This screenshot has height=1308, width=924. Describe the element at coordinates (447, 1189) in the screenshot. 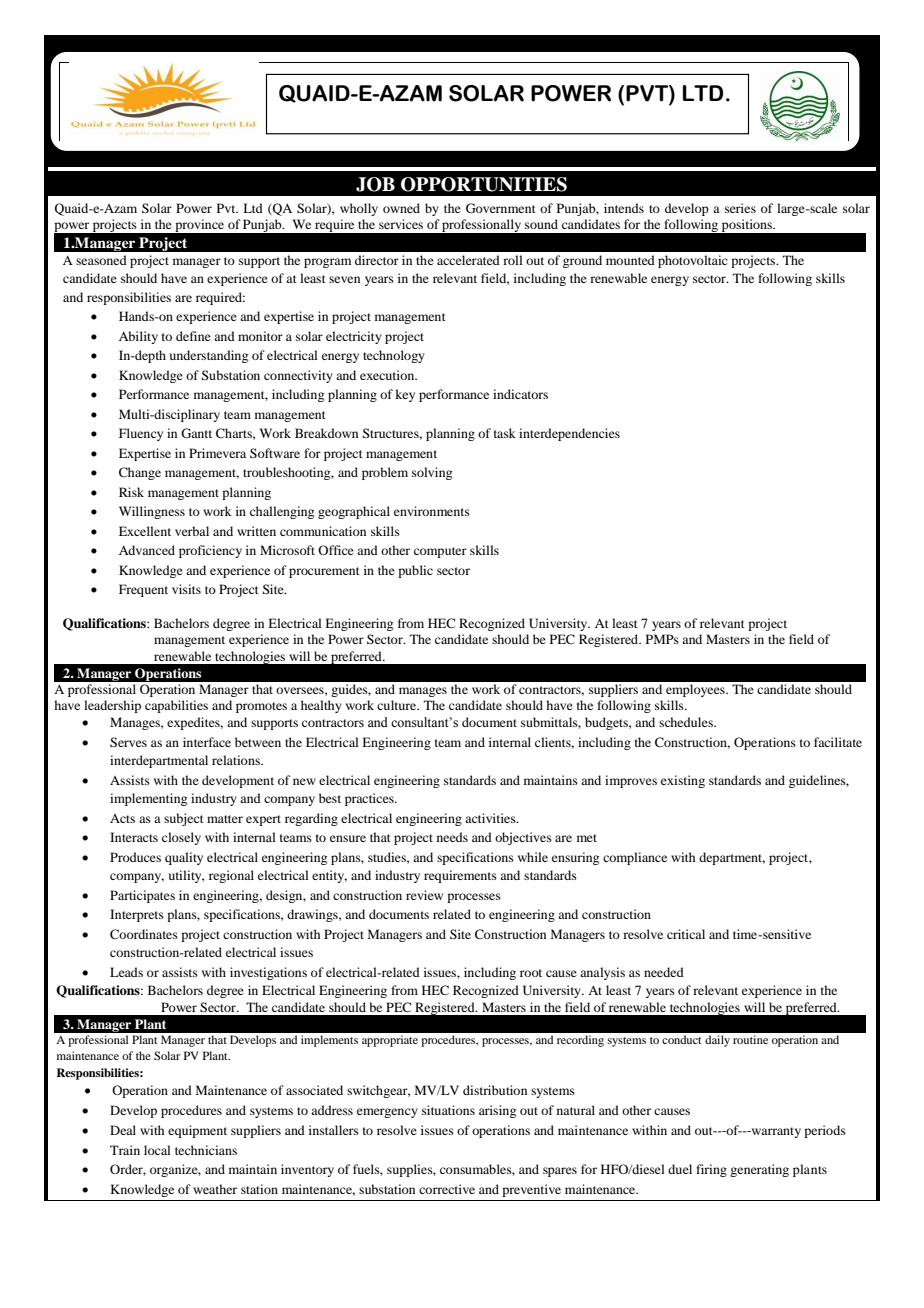

I see `corrective` at that location.
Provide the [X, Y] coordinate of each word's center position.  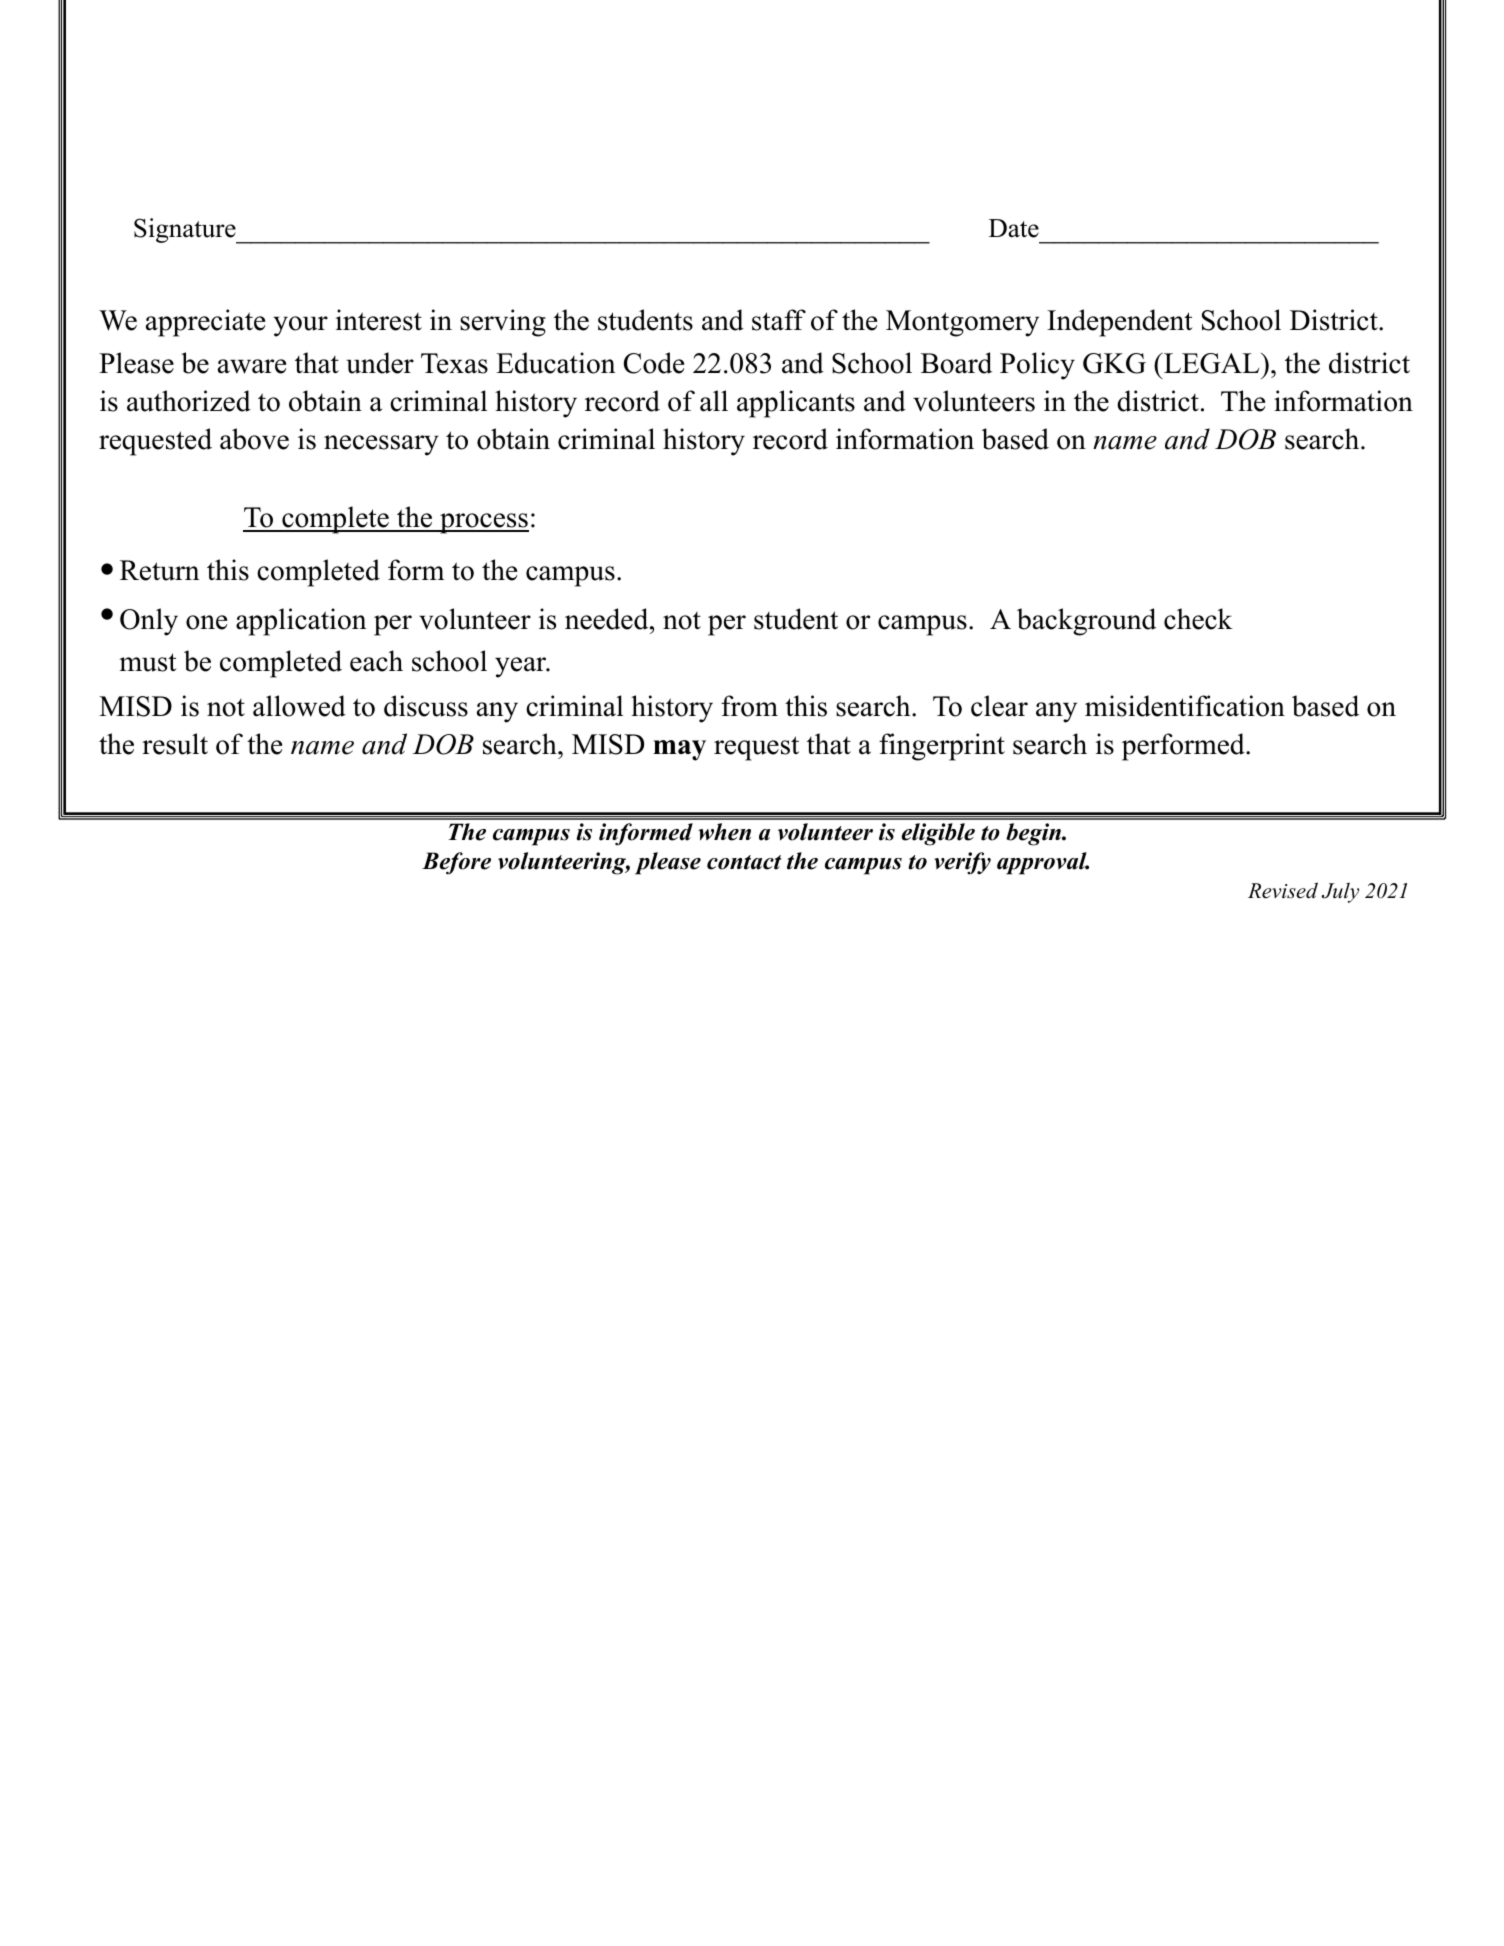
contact [744, 862]
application [301, 622]
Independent [1120, 323]
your [300, 326]
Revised [1283, 890]
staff [779, 320]
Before [456, 863]
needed [608, 619]
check [1198, 619]
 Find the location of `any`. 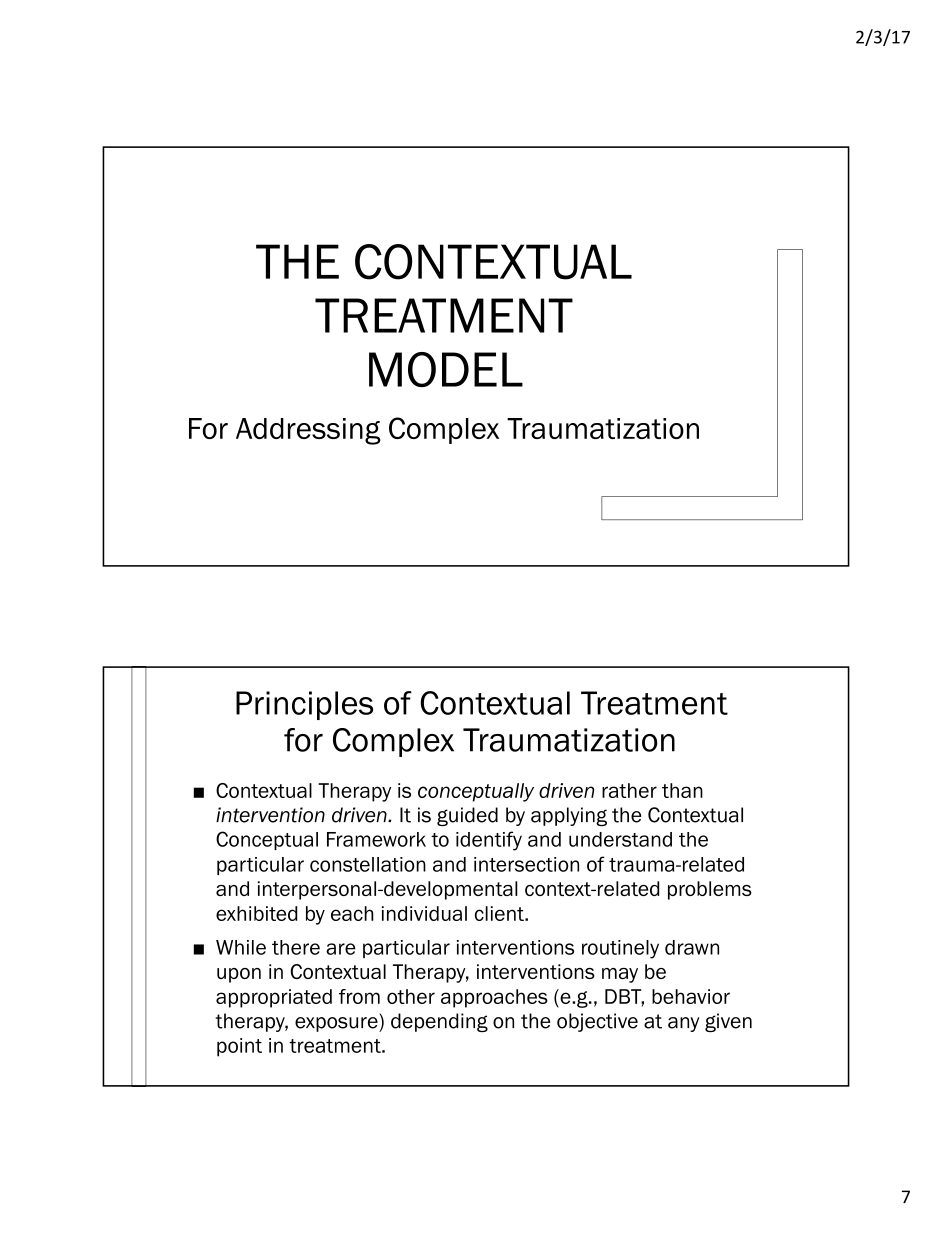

The request
Repeat the material above word for word, from start to finish. Leave the pictures out of your answer.

Result below
This screenshot has height=1308, width=924. Describe the element at coordinates (447, 1189) in the screenshot. 

I see `corrective` at that location.
Provide the [X, Y] coordinate of each word's center position.  
contact [744, 862]
application [301, 622]
Independent [1120, 323]
your [300, 326]
Revised [1283, 890]
staff [779, 320]
Before [456, 863]
needed [608, 619]
check [1198, 619]
 Find the location of `any`. 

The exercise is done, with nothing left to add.